(A MIX OF VALUE AND GROWTH)
DEREK FOSTER: The Idiot Millionaire
CHARLES MARLEAU: The Young Blood
PAUL HARRIS, BILL HARRIS, AND PAUL GARDNER: The Three Amigos
NORMAN LEVINE: The Opportunist
Fundamental investors use a mix of value investing and growth investing principles to inform their investment decisions. While fundamental investors select their securities based on a company’s fundamentals (for example their assets, cash flow, net income, and so on), they are at the same time mindful of value and growth. These investment paradigms are not mutually exclusive from a fundamental investor’s perspective. The benefit of fundamental investing is that the stocks in a fundamental investor’s portfolio are usually not grossly undervalued (value stocks) or overvalued (growth stocks), but somewhere in between.
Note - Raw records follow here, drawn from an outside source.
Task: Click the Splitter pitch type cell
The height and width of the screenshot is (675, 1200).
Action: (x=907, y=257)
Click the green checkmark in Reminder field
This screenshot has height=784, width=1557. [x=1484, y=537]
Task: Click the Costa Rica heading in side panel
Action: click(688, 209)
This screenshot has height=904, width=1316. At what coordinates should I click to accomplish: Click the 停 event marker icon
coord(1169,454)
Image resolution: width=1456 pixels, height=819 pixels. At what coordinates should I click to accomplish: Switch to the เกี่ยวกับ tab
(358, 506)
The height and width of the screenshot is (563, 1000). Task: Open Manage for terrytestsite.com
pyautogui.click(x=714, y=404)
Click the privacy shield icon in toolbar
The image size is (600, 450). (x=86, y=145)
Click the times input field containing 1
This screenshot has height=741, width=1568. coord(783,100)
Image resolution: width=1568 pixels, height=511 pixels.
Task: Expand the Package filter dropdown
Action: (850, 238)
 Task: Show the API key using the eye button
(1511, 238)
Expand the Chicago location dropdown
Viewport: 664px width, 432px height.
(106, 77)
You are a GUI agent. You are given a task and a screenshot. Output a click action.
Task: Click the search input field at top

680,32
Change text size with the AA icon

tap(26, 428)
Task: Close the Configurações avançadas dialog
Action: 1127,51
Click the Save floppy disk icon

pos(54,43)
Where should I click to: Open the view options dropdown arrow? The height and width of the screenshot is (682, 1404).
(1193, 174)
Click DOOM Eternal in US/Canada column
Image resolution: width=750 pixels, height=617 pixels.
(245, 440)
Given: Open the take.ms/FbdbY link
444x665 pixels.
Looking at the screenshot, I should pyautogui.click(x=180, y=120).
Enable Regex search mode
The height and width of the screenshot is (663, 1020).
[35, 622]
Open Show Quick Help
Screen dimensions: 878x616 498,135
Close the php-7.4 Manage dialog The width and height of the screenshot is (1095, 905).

That’s not to say that fundamental investors don’t occasionally seek out mispricings in stock prices or opportunities in high-growth companies, but those are the exceptions rather than the rule. The risk inherent in fundamental investing is if a fundamental investor sways in the market, and switches regularly between growth and value as market conditions evolve. They must be decidedly fundamental, in that they don’t invest in value stocks or growth stocks, but quality stocks that meet both criteria.